Hormis cette délicieuse coïncidence (merci quand même à tinou pour son précieux conseil !), ce long-métrage est une chronique familiale douce-amère se déroulant entre 1960 et les années 80, et centrée sur la naissance et la jeunesse de Zachary. Son personnage est prétexte à aborder plusieurs thématiques : la croyance en Dieu, la recherche de son identité émotionnelle et sexuelle, et la relation entretenue avec sa famille. Quatrième d'une famille catholique de cinq garçons, on suit Zachary dans ses premières années où il est surtout marqué par l'omniprésence de la religion : il a failli mourir immédiatement par deux fois le jour de sa naissance (à Noël !). Ce petit miraculé apprend par la suite qu'il est capable de prodiguer des miracles en faisant s'arrêter le sang de couler et en soignant les brûlures. Lui n'y croit pas, nous non plus, mais sa famille a bien le droit d'avoir des ambitions pour lui, non ? La mienne a bien cru que j'étais un petit génie. En tout cas, Zachary lui, n'aime décidément pas Noël. La messe de minuit l'ennuie au plus haut point (il fantasme son envol vers les cieux tandis que le public de l'église chantonne Sympathy for the Devil !), et ces parallèles (jamais énoncés clairement dans le film) sur sa parenté à Jésus ne l'empêchent pas de recevoir systématiquement des cadeaux à côté de la plaque de la part de ses parents. Mon père, ce héros ? Sa relation avec lui est le point crucial du film.

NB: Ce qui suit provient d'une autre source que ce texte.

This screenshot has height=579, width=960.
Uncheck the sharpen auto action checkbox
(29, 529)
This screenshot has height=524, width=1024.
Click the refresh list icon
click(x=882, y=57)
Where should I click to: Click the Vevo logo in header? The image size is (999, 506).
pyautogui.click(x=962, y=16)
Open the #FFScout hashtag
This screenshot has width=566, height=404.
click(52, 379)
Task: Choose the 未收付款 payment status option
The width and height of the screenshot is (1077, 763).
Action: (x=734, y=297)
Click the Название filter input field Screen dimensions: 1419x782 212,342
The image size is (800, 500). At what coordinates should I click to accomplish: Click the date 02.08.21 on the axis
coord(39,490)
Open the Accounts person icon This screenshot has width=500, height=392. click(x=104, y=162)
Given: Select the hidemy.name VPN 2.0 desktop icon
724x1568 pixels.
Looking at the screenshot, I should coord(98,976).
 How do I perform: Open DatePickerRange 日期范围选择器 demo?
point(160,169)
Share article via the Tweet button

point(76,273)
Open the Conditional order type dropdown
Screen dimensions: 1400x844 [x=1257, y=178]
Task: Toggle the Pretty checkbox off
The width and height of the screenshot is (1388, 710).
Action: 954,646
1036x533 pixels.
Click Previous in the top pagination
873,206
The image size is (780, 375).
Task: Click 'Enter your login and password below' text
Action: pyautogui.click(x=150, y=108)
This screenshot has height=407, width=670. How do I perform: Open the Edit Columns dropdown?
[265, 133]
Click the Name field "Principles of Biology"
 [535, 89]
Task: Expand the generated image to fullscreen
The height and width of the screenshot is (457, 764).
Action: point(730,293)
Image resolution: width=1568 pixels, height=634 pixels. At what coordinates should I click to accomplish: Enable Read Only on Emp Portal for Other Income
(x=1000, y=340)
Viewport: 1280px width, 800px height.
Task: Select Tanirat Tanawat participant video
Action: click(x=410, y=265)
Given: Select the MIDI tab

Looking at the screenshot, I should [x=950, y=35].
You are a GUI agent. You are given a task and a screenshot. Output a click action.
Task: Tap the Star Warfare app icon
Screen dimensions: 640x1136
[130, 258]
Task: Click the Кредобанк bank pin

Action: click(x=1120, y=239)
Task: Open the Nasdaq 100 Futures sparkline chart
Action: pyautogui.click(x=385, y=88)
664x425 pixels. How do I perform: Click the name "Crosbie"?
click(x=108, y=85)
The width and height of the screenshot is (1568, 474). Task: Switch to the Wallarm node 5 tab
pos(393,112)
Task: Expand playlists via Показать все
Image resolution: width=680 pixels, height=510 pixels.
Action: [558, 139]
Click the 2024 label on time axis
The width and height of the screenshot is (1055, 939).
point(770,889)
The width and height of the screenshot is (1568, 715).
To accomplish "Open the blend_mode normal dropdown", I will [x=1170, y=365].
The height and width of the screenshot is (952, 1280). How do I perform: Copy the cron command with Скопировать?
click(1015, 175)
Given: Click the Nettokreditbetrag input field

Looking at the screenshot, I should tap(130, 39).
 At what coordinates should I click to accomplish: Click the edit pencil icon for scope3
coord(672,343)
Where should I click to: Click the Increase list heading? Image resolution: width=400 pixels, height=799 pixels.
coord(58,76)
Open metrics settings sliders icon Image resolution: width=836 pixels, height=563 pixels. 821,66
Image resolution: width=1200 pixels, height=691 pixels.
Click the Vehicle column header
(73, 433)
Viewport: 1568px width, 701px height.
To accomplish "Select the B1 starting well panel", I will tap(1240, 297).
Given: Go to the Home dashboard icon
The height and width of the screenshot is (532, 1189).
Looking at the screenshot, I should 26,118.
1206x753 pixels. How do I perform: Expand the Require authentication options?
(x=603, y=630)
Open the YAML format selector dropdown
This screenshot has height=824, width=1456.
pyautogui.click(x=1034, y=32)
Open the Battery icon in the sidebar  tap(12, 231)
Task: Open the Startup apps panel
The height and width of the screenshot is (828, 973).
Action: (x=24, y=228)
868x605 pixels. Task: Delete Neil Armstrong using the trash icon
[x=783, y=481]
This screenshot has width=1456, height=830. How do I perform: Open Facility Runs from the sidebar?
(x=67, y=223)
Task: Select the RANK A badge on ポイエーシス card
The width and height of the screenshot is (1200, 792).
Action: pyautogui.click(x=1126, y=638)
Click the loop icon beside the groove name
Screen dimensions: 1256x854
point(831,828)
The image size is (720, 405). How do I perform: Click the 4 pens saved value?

A moins que ce ne soit... l'étonnement constant pour nos oreilles. Ahh, ces fameux accents québécois. Je remercie les auteurs du DVD à avoir pensé à sous-titrer les phrases les plus compliquées à décrypter, mais quelques questionnements sur la langue resteront là où il sont... Ce qui contribue probablement à l'aura de mystère de l'oeuvre. Tout comme la cruelle absence d'ambiances musicales pendant la majeure partie des scènes du film contribue grandement à augmenter l'impact des scènes accompagnées. Et se payer des extraits des stars de la musique des années 60-70 n'a rien de gratuit pour un petit film : près de 10% du budget y est passé... Soit dit en passant, je suis d'accord avec l'article dans le sens où les artistes québécois cités au début du billet auraient bien mérité une place dans le film ! Quant aux compositions originales, elles sont rares, et le générique de fin fait furieusement penser à un plagiat instrumental (et paradoxalement plutôt original) du Creep de Radiohead... Mais à part ces Anglais partis en roue libre depuis des années, qui viendrait s'en plaindre ?

La thématique religieuse du film, si elle est probablement la plus finement exploitée, tire sa révérence devant la beauté poignante de la relation entre un père et un fils qui ne se comprennent plus, qui s'aiment mais ne savent plus comment se le dire. Ils sont l'âme du film, qui se fond avec une élégance confondante dans l'évolution culturelle et sociale du Québec des années 60 et 70. L'auteur oppose par exemple les univers musicaux entre eux (Aznavour et Patsy Cline contre Stones, Bowie et Floyd) pour finalement montrer que les émotions musicales ressenties sont les mêmes, quelle que soit la musique que l'on écoute. La différence entre les générations, là aussi culturelle et sociale, est-elle palpable ou imaginaire ? CRAZY donne un début de réponse flamboyant à cette éternelle question...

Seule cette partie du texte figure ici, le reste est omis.